- **Saved entries**:
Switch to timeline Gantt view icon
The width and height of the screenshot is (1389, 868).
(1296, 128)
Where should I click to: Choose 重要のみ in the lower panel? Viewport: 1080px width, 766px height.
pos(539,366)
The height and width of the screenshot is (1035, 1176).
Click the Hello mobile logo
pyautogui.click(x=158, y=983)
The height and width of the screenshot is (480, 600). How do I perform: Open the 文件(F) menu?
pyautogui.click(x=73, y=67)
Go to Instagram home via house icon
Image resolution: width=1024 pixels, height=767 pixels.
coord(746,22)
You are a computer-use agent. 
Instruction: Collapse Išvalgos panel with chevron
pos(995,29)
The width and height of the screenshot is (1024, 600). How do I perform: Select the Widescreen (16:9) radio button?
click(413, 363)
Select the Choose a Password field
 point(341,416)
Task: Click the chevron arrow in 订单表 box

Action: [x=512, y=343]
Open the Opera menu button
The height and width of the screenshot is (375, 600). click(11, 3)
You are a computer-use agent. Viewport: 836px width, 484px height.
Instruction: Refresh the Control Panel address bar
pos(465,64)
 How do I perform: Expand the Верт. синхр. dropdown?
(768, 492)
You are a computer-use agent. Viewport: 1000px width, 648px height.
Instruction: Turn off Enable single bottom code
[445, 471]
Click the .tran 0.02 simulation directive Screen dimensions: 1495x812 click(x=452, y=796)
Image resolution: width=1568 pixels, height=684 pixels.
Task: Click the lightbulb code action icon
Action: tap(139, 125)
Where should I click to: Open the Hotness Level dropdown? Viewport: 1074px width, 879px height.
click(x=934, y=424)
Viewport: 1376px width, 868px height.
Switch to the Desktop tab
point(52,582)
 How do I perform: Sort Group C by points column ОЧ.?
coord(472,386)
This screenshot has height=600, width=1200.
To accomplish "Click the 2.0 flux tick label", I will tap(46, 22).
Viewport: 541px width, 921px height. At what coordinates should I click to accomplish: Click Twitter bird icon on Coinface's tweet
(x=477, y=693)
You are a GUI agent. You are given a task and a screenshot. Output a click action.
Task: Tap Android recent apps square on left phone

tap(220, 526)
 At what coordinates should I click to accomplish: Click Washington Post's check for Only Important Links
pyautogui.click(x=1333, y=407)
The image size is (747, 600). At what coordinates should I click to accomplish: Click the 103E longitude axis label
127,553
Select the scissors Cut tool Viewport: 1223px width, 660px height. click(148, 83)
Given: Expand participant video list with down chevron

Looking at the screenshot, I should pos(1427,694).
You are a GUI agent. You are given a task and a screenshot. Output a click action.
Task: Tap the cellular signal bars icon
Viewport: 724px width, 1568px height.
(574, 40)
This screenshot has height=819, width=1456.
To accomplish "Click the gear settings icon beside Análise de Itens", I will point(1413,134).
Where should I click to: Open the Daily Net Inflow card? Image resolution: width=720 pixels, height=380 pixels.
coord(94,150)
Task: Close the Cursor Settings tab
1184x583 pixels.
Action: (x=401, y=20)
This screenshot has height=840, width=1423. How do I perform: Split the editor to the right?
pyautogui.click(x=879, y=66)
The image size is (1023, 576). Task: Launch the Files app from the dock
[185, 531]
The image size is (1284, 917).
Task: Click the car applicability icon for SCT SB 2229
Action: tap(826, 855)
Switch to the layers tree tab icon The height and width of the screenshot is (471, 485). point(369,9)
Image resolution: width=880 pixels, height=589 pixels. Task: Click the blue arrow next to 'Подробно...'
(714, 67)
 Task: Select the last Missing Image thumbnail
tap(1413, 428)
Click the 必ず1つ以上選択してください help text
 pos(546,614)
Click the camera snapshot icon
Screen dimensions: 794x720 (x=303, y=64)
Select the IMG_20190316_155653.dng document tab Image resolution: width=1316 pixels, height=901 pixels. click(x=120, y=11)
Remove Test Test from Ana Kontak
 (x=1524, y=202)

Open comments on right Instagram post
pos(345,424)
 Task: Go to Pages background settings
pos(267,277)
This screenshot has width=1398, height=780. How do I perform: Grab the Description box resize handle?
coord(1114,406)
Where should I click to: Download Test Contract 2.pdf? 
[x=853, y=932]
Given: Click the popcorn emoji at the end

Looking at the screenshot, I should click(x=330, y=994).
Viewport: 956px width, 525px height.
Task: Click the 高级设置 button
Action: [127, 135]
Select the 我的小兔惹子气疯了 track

- **EXERCISE DESCRIPTION**: Copy the whole of the data above exactly.

- **WRITTEN SOLUTION**:
Switch to timeline Gantt view icon
The width and height of the screenshot is (1389, 868).
(1296, 128)
Where should I click to: Choose 重要のみ in the lower panel? Viewport: 1080px width, 766px height.
pos(539,366)
The height and width of the screenshot is (1035, 1176).
Click the Hello mobile logo
pyautogui.click(x=158, y=983)
The height and width of the screenshot is (480, 600). How do I perform: Open the 文件(F) menu?
pyautogui.click(x=73, y=67)
Go to Instagram home via house icon
Image resolution: width=1024 pixels, height=767 pixels.
coord(746,22)
You are a computer-use agent. 
Instruction: Collapse Išvalgos panel with chevron
pos(995,29)
The width and height of the screenshot is (1024, 600). How do I perform: Select the Widescreen (16:9) radio button?
click(413, 363)
Select the Choose a Password field
 point(341,416)
Task: Click the chevron arrow in 订单表 box

Action: [x=512, y=343]
Open the Opera menu button
The height and width of the screenshot is (375, 600). click(11, 3)
You are a computer-use agent. Viewport: 836px width, 484px height.
Instruction: Refresh the Control Panel address bar
pos(465,64)
 How do I perform: Expand the Верт. синхр. dropdown?
(768, 492)
You are a computer-use agent. Viewport: 1000px width, 648px height.
Instruction: Turn off Enable single bottom code
[445, 471]
Click the .tran 0.02 simulation directive Screen dimensions: 1495x812 click(x=452, y=796)
Image resolution: width=1568 pixels, height=684 pixels.
Task: Click the lightbulb code action icon
Action: tap(139, 125)
Where should I click to: Open the Hotness Level dropdown? Viewport: 1074px width, 879px height.
click(x=934, y=424)
Viewport: 1376px width, 868px height.
Switch to the Desktop tab
point(52,582)
 How do I perform: Sort Group C by points column ОЧ.?
coord(472,386)
This screenshot has height=600, width=1200.
To accomplish "Click the 2.0 flux tick label", I will tap(46, 22).
Viewport: 541px width, 921px height. At what coordinates should I click to accomplish: Click Twitter bird icon on Coinface's tweet
(x=477, y=693)
You are a GUI agent. You are given a task and a screenshot. Output a click action.
Task: Tap Android recent apps square on left phone

tap(220, 526)
 At what coordinates should I click to accomplish: Click Washington Post's check for Only Important Links
pyautogui.click(x=1333, y=407)
The image size is (747, 600). At what coordinates should I click to accomplish: Click the 103E longitude axis label
127,553
Select the scissors Cut tool Viewport: 1223px width, 660px height. click(148, 83)
Given: Expand participant video list with down chevron

Looking at the screenshot, I should pos(1427,694).
You are a GUI agent. You are given a task and a screenshot. Output a click action.
Task: Tap the cellular signal bars icon
Viewport: 724px width, 1568px height.
(574, 40)
This screenshot has height=819, width=1456.
To accomplish "Click the gear settings icon beside Análise de Itens", I will point(1413,134).
Where should I click to: Open the Daily Net Inflow card? Image resolution: width=720 pixels, height=380 pixels.
coord(94,150)
Task: Close the Cursor Settings tab
1184x583 pixels.
Action: (x=401, y=20)
This screenshot has height=840, width=1423. How do I perform: Split the editor to the right?
pyautogui.click(x=879, y=66)
The image size is (1023, 576). Task: Launch the Files app from the dock
[185, 531]
The image size is (1284, 917).
Task: Click the car applicability icon for SCT SB 2229
Action: tap(826, 855)
Switch to the layers tree tab icon The height and width of the screenshot is (471, 485). point(369,9)
Image resolution: width=880 pixels, height=589 pixels. Task: Click the blue arrow next to 'Подробно...'
(714, 67)
 Task: Select the last Missing Image thumbnail
tap(1413, 428)
Click the 必ず1つ以上選択してください help text
 pos(546,614)
Click the camera snapshot icon
Screen dimensions: 794x720 (x=303, y=64)
Select the IMG_20190316_155653.dng document tab Image resolution: width=1316 pixels, height=901 pixels. click(x=120, y=11)
Remove Test Test from Ana Kontak
 (x=1524, y=202)

Open comments on right Instagram post
pos(345,424)
 Task: Go to Pages background settings
pos(267,277)
This screenshot has width=1398, height=780. How do I perform: Grab the Description box resize handle?
coord(1114,406)
Where should I click to: Download Test Contract 2.pdf? 
[x=853, y=932]
Given: Click the popcorn emoji at the end

Looking at the screenshot, I should click(x=330, y=994).
Viewport: 956px width, 525px height.
Task: Click the 高级设置 button
Action: [127, 135]
Select the 我的小兔惹子气疯了 track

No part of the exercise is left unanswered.